• **Фрагмент документа**:
История в письмах. Из архива архиепископа Иоанна Поммера
Илья Дименштейн
www.ves.lv
Вести сегодня, 11 марта 2015 года
Архиепископ Иоанн Поммер — одна из самых колоритных фигур в истории Латвийской православной церкви. В его судьбе немало загадок. Например, так и не раскрытым осталось жуткое убийство владыки, совершенное в октябре 1934 года. В народе тогда говорили, что это рука НКВД, но следствие не нашло ни одной зацепки. Хотя копали и немцы, захватившие Ригу в 1941-м. А недавно в Твери вышла книги «История в письмах. Из архива священномученика архиепископа Иоанна (Поммера)». Ее автор — доктор филологии, доцент отделения русистики и славистики Латвийского университета Юрий Сидяков.

• **Извлечённые данные**:
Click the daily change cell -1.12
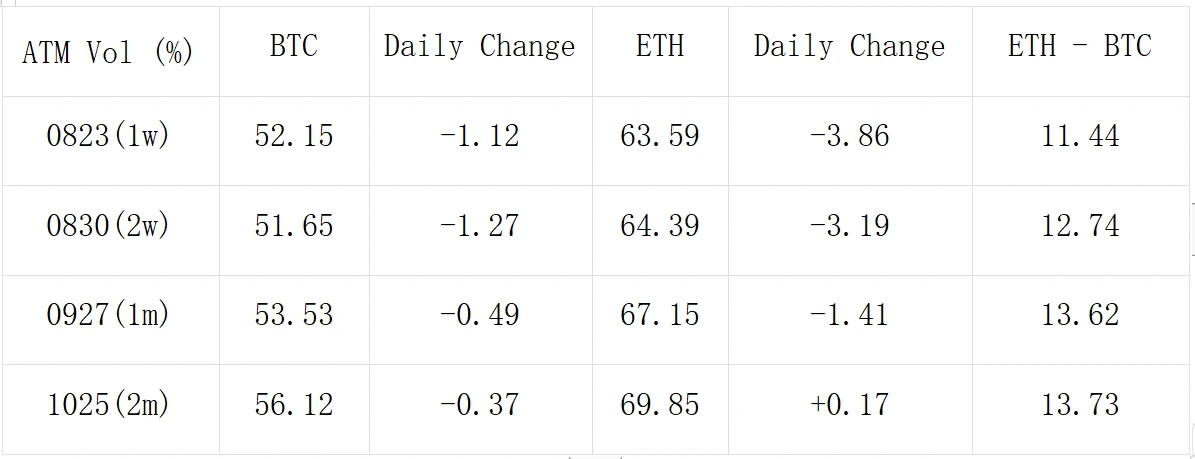This screenshot has height=459, width=1195. pos(479,135)
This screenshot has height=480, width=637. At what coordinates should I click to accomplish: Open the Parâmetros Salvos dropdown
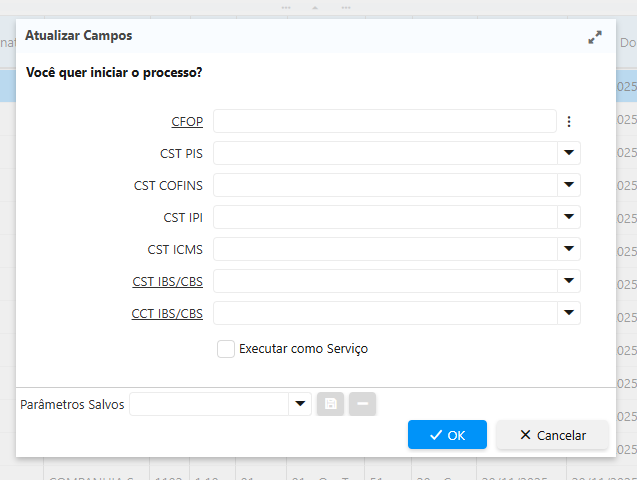301,404
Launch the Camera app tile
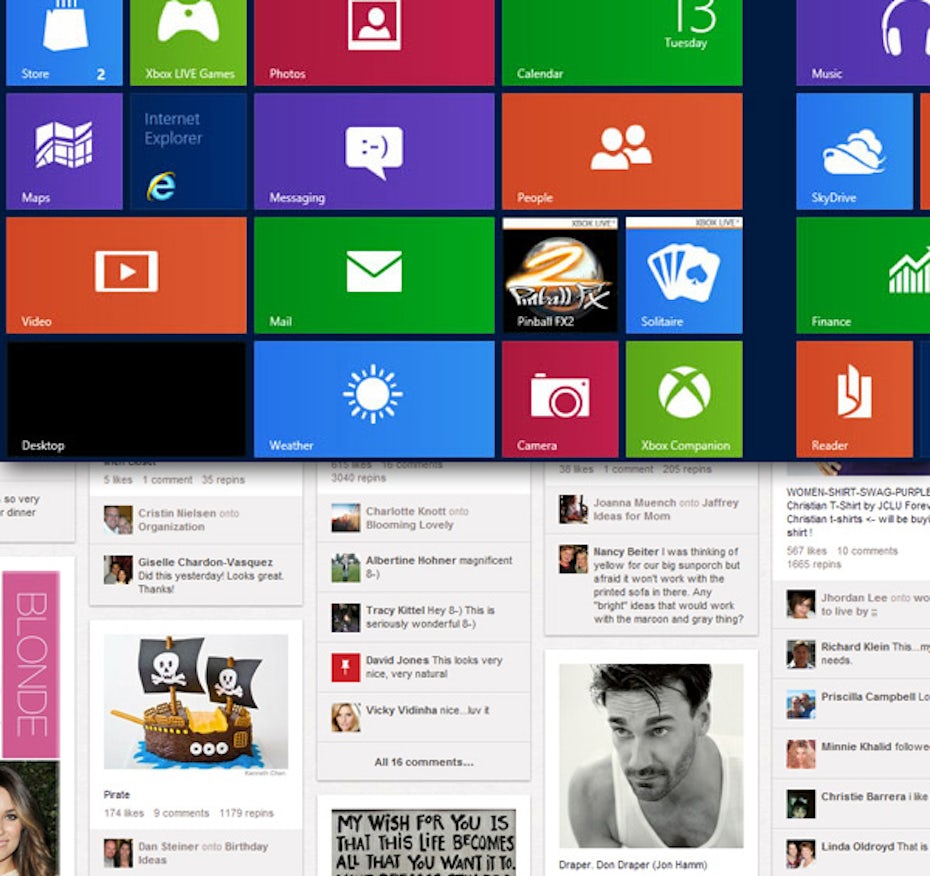This screenshot has width=930, height=876. coord(559,398)
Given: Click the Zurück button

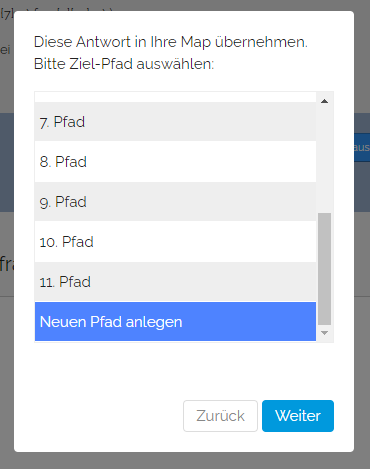Looking at the screenshot, I should point(220,416).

• **Задания упражнения**:
1. Назовите всех людей, чьи имена упомянуты в статье об архиепископе Иоанне Поммере.
2. Ответьте на вопросы по статье об архиепископе Иоанне Поммере.
(a) Когда было совершено убийство владыки?
(b) В каком городе вышла книга «История в письмах»?
(c) В каком году немцы захватили Ригу?
3. Продолжите статью об архиепископе Иоанне Поммере после её последнего предложения.
Данные для работы не понадобятся.

• **Результаты заданий**:
1. В статье названы три человека: архиепископ Иоанн Поммер, Илья Дименштейн и Юрий Сидяков.

2.
(a) Убийство было совершено в октябре 1934 года.
(b) Книга вышла в Твери.
(c) Немцы захватили Ригу в 1941 году.

3.
Мои корни связаны с Ригой. Дед был белоэмигрантом, приехавшим в Латвию в начале 1920-х, — рассказывает он. — Он был человеком верующим, уже после гибели владыки Иоанна входил в состав приходского совета собора. Мне с детства приходилось слышать рассказы о том, что было связано с церковной жизнью 1920- 30-х годов. Поэтому интерес к личности владыки во многом связан для меня еще с детскими воспоминаниями.
- Ваш дед был знаком с Иоанном Поммером?
- Точно не знаю. Но что-то он мне рассказывал о владыке, когда я ещё ребёнком ходил с ним в собор - это было до его закрытия и превращения в планетарий; и во время посещения Покровского кладбищ, где похоронен мой прадед, когда мы проходили мимо часовни над могилой архиепископа.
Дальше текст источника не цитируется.